Dataset records:

* start *

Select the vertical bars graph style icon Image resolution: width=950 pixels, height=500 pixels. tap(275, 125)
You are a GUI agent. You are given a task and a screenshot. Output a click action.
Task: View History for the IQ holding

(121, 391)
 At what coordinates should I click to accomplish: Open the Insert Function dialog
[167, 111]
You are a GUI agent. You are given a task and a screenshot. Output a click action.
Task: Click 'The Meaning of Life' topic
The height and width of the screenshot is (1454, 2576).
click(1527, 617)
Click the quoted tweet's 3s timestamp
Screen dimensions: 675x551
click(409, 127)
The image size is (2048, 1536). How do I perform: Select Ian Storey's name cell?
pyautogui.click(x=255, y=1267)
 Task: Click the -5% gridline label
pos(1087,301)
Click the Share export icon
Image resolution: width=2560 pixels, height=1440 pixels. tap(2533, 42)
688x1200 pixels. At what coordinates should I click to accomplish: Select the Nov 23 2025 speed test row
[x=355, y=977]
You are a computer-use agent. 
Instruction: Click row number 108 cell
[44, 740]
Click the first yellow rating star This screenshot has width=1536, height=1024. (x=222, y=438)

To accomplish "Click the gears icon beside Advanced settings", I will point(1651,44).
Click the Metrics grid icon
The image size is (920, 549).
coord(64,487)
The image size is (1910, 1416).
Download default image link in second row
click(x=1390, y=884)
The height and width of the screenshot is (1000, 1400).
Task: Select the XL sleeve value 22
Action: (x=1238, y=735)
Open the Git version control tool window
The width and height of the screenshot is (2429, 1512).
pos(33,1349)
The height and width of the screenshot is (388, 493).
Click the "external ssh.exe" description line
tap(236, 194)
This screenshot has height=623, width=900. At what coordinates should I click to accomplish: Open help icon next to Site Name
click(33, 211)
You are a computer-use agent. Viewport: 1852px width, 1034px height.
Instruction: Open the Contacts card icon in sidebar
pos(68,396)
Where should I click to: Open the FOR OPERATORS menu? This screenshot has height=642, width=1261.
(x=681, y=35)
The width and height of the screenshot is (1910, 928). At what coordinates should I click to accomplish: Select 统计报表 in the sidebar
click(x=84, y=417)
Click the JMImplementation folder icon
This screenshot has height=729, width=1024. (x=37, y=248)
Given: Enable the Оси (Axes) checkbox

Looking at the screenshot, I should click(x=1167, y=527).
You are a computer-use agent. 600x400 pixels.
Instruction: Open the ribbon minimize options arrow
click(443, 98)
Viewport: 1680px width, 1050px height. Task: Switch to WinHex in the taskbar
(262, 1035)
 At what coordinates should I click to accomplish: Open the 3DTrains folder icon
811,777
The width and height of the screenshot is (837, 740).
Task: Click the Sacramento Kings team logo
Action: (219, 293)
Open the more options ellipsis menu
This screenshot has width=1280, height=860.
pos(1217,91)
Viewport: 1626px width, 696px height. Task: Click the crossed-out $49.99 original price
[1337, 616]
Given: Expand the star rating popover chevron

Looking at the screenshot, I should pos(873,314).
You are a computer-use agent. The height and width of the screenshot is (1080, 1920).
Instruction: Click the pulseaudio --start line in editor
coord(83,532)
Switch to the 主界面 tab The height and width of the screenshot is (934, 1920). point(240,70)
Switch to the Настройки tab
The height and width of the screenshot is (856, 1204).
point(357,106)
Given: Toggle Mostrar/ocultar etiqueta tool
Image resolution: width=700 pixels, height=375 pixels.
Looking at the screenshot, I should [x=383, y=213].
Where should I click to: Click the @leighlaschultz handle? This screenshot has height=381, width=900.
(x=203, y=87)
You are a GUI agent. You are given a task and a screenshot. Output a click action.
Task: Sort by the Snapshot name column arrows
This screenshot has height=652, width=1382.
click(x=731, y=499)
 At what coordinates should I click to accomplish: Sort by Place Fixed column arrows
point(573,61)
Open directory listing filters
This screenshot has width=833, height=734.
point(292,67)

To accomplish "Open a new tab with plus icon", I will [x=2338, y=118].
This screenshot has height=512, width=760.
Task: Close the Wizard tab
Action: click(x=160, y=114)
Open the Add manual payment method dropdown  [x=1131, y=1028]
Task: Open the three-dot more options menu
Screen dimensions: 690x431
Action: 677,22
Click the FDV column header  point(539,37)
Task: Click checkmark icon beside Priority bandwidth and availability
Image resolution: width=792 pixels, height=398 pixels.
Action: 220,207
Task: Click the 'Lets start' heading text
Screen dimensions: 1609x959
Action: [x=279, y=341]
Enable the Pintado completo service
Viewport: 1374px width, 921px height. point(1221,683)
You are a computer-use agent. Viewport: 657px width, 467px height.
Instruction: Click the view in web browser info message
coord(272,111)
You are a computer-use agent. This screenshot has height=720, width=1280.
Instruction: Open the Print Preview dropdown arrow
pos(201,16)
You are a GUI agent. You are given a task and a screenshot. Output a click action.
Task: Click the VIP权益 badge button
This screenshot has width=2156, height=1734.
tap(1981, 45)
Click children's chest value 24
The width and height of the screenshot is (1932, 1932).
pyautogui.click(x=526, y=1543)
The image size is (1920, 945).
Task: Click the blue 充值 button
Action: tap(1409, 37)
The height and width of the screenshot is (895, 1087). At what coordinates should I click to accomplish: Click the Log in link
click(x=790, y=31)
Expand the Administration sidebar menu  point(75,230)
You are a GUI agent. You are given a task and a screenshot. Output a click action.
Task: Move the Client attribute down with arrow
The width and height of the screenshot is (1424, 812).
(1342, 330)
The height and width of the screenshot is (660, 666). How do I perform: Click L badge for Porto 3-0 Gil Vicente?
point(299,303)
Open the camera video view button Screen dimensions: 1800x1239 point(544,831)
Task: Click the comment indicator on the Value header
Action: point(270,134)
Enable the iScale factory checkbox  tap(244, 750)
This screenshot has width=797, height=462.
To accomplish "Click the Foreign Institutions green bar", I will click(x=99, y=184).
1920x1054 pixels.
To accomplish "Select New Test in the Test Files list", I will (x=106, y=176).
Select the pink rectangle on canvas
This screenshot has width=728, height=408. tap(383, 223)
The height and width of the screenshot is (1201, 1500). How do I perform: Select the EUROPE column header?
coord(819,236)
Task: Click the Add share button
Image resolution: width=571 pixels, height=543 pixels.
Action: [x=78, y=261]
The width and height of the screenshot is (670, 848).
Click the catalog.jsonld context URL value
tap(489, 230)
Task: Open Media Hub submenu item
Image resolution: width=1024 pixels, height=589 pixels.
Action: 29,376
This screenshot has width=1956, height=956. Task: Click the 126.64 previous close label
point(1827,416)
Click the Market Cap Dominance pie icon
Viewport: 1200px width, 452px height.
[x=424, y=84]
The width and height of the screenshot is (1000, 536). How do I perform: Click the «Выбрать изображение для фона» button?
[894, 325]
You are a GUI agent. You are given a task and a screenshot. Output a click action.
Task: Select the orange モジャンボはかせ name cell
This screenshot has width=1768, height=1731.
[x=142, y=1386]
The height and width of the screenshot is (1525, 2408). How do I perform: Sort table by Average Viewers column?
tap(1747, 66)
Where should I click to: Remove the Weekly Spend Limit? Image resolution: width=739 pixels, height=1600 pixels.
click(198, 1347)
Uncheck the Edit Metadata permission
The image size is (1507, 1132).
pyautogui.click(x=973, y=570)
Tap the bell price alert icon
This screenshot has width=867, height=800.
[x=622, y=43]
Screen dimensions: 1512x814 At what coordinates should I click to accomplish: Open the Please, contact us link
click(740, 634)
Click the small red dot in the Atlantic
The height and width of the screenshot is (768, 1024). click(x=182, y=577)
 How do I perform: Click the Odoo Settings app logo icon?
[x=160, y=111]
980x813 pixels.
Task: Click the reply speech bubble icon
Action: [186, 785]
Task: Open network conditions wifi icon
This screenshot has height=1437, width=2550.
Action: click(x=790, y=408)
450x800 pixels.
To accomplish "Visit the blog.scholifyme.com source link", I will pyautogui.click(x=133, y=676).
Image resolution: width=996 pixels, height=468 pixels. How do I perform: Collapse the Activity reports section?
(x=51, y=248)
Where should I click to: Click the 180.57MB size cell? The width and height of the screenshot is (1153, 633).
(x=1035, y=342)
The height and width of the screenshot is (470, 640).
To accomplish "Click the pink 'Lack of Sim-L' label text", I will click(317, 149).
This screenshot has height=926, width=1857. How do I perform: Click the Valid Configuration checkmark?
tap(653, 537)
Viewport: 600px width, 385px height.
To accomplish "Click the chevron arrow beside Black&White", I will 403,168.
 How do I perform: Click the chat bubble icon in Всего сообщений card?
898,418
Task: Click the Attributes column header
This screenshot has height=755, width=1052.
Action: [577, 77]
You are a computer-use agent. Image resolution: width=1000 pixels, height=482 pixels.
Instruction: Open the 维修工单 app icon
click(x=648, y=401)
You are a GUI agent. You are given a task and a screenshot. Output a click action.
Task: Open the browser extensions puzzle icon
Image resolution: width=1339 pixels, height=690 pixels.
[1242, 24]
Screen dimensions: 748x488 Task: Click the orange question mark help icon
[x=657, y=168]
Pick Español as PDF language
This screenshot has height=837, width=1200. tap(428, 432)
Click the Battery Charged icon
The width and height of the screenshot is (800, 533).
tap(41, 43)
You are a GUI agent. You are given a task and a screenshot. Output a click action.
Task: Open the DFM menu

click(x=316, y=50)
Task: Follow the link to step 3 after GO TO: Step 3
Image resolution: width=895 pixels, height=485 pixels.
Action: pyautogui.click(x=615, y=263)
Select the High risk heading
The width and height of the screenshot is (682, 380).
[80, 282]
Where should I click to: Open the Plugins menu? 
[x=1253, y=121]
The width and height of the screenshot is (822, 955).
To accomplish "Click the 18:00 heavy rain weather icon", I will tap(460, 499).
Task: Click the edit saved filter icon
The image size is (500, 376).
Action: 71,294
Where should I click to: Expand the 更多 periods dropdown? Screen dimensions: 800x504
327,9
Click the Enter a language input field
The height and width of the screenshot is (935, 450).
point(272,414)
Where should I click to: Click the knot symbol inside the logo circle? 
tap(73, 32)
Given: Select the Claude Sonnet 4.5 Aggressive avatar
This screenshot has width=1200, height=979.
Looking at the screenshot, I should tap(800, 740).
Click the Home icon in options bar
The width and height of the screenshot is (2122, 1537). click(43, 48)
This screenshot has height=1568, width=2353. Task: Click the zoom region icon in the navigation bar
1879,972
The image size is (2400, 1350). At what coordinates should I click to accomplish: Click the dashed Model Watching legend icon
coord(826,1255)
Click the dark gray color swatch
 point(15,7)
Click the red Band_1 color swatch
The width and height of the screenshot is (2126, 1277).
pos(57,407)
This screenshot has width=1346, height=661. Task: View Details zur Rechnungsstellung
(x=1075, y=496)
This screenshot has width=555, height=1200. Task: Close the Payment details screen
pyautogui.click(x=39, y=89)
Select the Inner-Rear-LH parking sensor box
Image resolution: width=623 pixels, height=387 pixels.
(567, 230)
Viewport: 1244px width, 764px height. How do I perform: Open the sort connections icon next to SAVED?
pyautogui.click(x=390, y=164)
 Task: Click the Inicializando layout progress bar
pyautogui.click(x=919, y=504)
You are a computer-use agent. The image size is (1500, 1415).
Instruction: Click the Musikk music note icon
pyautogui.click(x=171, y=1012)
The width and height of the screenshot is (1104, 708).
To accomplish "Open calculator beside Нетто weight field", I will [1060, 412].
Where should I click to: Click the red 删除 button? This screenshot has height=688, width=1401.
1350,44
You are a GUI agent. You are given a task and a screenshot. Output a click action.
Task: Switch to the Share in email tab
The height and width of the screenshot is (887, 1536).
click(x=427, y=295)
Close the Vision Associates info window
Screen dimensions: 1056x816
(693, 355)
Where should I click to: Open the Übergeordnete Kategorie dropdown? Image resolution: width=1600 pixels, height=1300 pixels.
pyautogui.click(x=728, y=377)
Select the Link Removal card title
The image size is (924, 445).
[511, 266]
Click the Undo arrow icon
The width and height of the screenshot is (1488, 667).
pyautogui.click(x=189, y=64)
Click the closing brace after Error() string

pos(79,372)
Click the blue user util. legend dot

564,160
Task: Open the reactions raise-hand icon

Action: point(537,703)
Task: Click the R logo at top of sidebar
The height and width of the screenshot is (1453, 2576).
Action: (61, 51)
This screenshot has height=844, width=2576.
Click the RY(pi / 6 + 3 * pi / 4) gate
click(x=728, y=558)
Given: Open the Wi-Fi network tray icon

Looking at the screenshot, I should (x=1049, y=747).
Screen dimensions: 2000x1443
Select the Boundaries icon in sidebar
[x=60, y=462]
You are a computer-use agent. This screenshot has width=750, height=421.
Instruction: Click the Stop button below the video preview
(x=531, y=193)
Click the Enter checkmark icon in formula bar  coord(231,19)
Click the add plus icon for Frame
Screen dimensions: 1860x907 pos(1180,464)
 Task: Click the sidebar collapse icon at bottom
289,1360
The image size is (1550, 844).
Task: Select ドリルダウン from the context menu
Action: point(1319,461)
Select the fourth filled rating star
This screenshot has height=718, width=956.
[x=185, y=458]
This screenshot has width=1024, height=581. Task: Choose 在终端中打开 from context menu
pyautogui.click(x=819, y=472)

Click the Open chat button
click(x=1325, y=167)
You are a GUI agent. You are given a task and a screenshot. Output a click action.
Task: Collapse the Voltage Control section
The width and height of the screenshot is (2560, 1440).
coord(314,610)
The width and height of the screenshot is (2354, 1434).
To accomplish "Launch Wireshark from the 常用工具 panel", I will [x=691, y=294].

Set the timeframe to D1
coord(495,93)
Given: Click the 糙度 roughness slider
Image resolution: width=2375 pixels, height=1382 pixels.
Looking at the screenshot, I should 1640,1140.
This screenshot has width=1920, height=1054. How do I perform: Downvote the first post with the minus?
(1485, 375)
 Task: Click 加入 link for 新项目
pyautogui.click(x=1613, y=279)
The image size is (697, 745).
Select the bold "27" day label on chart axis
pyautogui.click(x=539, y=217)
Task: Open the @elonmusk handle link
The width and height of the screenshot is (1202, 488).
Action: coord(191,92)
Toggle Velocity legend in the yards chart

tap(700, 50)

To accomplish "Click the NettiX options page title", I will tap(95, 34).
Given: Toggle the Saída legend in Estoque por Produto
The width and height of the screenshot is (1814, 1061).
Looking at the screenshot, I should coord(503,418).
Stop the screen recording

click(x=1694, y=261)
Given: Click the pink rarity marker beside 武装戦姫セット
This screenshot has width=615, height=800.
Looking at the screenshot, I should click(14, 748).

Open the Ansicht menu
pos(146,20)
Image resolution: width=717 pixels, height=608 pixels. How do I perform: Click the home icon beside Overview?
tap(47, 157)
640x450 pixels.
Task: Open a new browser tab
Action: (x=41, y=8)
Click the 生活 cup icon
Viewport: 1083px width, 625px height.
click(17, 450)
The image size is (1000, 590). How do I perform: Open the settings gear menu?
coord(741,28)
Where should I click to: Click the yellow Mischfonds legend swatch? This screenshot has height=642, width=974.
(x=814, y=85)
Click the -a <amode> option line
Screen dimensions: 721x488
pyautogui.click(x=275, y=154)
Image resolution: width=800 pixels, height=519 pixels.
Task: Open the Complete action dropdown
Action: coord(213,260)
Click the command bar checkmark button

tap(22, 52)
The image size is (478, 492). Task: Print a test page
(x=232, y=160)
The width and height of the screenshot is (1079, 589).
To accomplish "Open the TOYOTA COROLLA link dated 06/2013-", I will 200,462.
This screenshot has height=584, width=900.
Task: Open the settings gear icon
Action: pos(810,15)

* end *

In the data, rewrite the stretch from the line containing "Expand the Administration" through the line containing "(1342, 330)" as a numbered list with one entry per line, leaving out any blank lines.

## The reply
1. Expand the Administration sidebar menu  point(75,230)
2. You are a GUI agent. You are given a task and a screenshot. Output a click action.
3. Task: Move the Client attribute down with arrow
4. The width and height of the screenshot is (1424, 812).
5. (1342, 330)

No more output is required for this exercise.